Sin embargo, una de las mayores irresponsabilidades que puede cometer un gobierno cuyo país ha sido golpeado por un atentado terrorista como el del pasado martes es poner más miedo sobre el miedo, generar un estado de terror que justifique las medidas tomadas. Manuel Valls, un personaje tétrico que se esconde en el socialismo a pesar de ser un político que nada le tendría que envidiar a Mariano Rajoy o a Margaret Thatcher en su conservadurismo, hizo eso al hablar de riesgo de ataques bacteriológicos en Francia tras los atentados de noviembre. Exactamente igual que hizo Bush con las alarmas de ántrax después del 11-S.

Lanzar constantes alertas a los ciudadanos lo único que hace es generar desconfianza y atemorizar a la población y, de paso, que estos acepten como normal la derogación sus derechos en aras de la seguridad. ¿Es que el derecho de reunión, manifestación o de reunión son peligrosas y atentan contra la sociedad? ¿Prohibir manifestaciones está pensado para proteger a quienes acudan a esas concentraciones o para evitar que el pueblo salga a la calle? ¿Por qué Francia no tomó esas medidas en enero de 2015 cuando se atentó contra la población judía o contra los trabajadores de Charlie Hebdo?  Da la sensación de que aquellos que ocupan el poder no saben compatibilizar la libertad democrática con el hecho de garantizar la seguridad de los ciudadanos. Parece que quieran dar a entender que los dos conceptos son antitéticos, cuando, en realidad, no es así, sino todo lo contrario.

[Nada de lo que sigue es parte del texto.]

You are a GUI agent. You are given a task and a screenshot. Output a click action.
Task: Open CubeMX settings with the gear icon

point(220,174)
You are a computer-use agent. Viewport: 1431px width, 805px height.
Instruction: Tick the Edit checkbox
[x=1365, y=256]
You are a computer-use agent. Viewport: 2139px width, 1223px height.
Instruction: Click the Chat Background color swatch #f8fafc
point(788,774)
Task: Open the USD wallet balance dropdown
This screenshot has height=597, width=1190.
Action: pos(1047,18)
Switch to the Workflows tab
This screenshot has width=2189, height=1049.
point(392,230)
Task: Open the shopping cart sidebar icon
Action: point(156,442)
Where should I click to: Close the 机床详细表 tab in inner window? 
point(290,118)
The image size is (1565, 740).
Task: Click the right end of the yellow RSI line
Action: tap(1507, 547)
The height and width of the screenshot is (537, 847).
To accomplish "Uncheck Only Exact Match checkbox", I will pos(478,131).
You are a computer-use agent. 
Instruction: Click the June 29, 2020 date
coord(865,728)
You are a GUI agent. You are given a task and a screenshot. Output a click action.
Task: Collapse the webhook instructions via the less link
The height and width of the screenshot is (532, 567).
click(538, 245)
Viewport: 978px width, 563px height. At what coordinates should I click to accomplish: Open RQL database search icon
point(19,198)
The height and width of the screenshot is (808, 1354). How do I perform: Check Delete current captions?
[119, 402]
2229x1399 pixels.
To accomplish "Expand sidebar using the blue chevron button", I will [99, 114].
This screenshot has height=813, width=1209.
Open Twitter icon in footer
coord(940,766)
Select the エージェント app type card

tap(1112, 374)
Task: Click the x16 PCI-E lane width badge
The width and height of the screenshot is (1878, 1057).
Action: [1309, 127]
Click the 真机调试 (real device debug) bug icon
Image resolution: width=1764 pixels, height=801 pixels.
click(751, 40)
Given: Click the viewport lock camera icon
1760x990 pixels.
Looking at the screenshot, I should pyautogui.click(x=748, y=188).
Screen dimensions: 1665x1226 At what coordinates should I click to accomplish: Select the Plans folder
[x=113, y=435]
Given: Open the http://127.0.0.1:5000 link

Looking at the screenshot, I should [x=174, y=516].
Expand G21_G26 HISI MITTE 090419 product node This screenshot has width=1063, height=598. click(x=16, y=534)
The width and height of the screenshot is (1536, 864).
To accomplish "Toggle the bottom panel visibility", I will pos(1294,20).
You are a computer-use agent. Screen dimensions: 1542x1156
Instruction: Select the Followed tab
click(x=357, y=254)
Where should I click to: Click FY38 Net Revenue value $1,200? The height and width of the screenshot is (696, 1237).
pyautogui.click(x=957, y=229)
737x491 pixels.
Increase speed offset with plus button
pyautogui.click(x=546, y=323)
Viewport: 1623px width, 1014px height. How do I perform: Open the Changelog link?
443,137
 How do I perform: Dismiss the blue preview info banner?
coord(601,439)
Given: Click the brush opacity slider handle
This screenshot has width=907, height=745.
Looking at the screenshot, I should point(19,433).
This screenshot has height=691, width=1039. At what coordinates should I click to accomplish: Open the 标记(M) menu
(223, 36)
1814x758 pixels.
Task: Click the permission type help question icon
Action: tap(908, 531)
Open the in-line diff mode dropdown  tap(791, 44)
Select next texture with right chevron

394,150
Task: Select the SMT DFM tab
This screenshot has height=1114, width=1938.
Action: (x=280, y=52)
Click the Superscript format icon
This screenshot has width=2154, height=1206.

La seguridad de los ciudadanos se logra a través del trabajo incansable de las fuerzas del orden y de los servicios de inteligencia (civil o militar) de los países. Ante la amenaza yihadista es fundamental que todas y cada una de las agencias se coordinen y compartan toda la información que sea necesaria, incluso la que pudiera ser sensible para su seguridad nacional. Todo el mundo es consciente de que contra este tipo de terrorismo es muy complicado luchar porque es complejo controlar a elementos individuales. Sin embargo, si a esta complejidad le añadimos la descoordinación entre los diferentes países tanto a nivel de acción policial como de agencias de inteligencia, lo que se logra es precisamente lo que los terroristas quieren: la total impunidad en sus acciones y tener demasiados campos libres para actuar. Esa coordinación entre los distintos Estados es lo que da seguridad a los ciudadanos, no la derogación de sus derechos.

La seguridad de los ciudadanos no tiene nada que ver con el mantenimiento o la restricción de sus derechos. Un líder débil o un líder conservador utilizarán siempre el miedo como arma para poder retirar derechos a la ciudadanía, derechos que, evidentemente, son incómodos para el poder. No se trata de garantizar la seguridad de esos hombres y mujeres sino de otra cosa: se trata de tener la capacidad de mantener ciertos compromisos adquiridos con otros estamentos más poderosos, quizá, que los propios gobiernos. Por eso en cuanto hay una crisis provocada por un atentado terrorista lo primero que se tiene es la tentación de restringir derechos lo cual es una irresponsabilidad a pesar de que se quiera disfrazar de lo contrario. De ahí que el miedo sea fundamental porque cuando alguien está atemorizado hace lo que sea para volver a sentirse seguro, incluso renunciar a sus derechos. Esperemos que en esta ocasión el gobierno belga no caiga en la tentación en que cayeron otros y respete a sus ciudadanos.